Pinocchio

Tratto dal romanzo di Carlo Collodi, patrimonio della letteratura italiana, Pinocchio, distribuito nel 1940,  è il secondo classico Disney dopo Biancaneve e i sette nani. Per necessità e per adattare meglio la storia allo stile d’animazione, gli sceneggiatori apportano degli aggiustamenti alla storia di Collodi, come per esempio, il pescecane che ingoia Pinocchio diventa una balena, e questo comportamento porta molte critiche, soprattutto in Italia, dove nasce il burattino.

A livello tecnico è il film d’animazione più complesso della Disney, tanto da dover sostenere una cifra consistente per la realizzazione. Per gli animatori rendere fluidi i movimenti del burattino di legno che si trova circondato da altri personaggi capaci di attirare l’attenzione dello spettatore, non è stato molto semplice. Infatti diverse sono le figure che risaltano in questa storia, come il Grillo parlante, che se nel racconto di Collodi è solo un personaggio secondario, qui interpreta la coscienza di Pinocchio ed è il filo conduttore della narrazione; poi ci sono il Gatto e la Volpe, due canaglie, che conducono il protagonista sul palcoscenico del teatro dei burattini di Mangiafuoco e poi nel paese dei Balocchi.

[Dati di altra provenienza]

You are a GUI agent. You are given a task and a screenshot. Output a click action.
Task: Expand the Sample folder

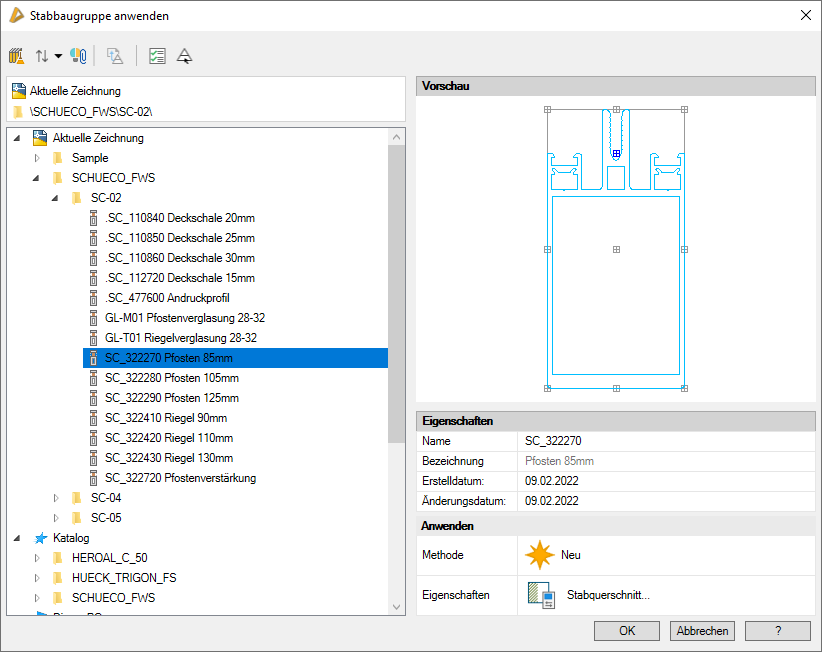[x=38, y=158]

Il cartone animato inizia quando una notte il Grillo parlante, per ripararsi dal freddo, capita nella casa del vecchio Mastro Geppetto, un falegname che vive con il suo gattino Figaro e la pesciolina Cleo. Il falegname sentendosi solo, aveva deciso di intagliare una marionetta con tutte le caratteristiche che avrebbe voluto avesse il figlio che aveva sempre desiderato, e proprio quella sera aveva terminato il suo lavoro e dalla felicità il vecchio prima di mettersi a letto si mise a giocare con il burattino Pinocchio. Durante la notte per i modi gentili e l’animo nobile la Fata Turchina realizza il sogno di Geppetto, e con un giro di bacchetta magica, Pinocchio prende vita, ma gli viene donata solo l’anima, infatti le sue sembianze rimangono quelle di un burattino di legno, e la trasformazione in un bimbo in carne ed ossa si sarebbe completata solo quando egli avrebbe dimostrato di essere bravo, coraggioso e onesto, così  la Fata Turchina come coscienza gli affida il Grillo Parlante che deve insegnare a Pinocchio la differenza fra il bene e il male.

Il giorno dopo al suo risveglio Geppetto, vedendo il burattino pieno di vitalità, emozionato e incredulo decide di mandarlo subito a scuola, per educarlo e fargli imparare cose nuove. Pinocchio felice di recarsi a scuola, durante il cammino incontra il Gatto e la Volpe, che incuriositi nel vedere il burattino che parla e cammina senza fili, lo conducono e lo vendono a Mangiafuoco, un malvagio farabutto che vuole usare il nostro protagonista come attrazione per il suo spettacolo ambulante. Il piccolo Grillo per le sue dimensioni non riesce a liberare Pinocchio ma per fortuna riappare la Fata Turchina, alla quale il burattino racconta tante bugie che gli fanno crescere il naso a dismisura, ma la fata lo libera comunque dandogli un’ultima possibilità per ascoltare i consigli del Grillo, andare a scuola e diventare un bravo bambino. Ma durante il cammino verso casa, l’ingenuo Pinocchio incontra nuovamente il Gatto e la Volpe, che dopo tante chiacchiere lo convincono ad andare nel paese dei balocchi. Qui trova Lucignolo, un bimbo che non ama studiare ma vuole solo divertirsi. Il Grillo che segue Pinocchio tentando di rimetterlo sulla buona strada, scopre che questo paese è tutto un inganno, perché i bambini vengono trasformati in asinelli e rivenduti per svolgere lavori faticosi, ma non fa in tempo ad avvertire il burattino che già si ritrova con le orecchie e una coda d’asino. Ma i due riescono a scappare e Pinocchio si vede recapitare da un colombo, una lettera del povero Geppetto che gli scrive dal ventre della balena. Con lo scopo di trovare il cetaceo, il burattino si getta a mare e dopo diverse ricerche viene inghiottito dalla balena e qui ritrova il falegname con i suoi amici Figaro e Cleo. Pinocchio trova una soluzione per uscire da lì, e facendo starnutire la balena, dopo tante fatiche, vengono riportati a riva. La Fata Turchina commossa per il gesto e la determinazione del burattino nel salvare il padre, mantiene la sua promessa e trasforma Pinocchio in un bimbo vero, e così…..vissero tutti, felici e contenti.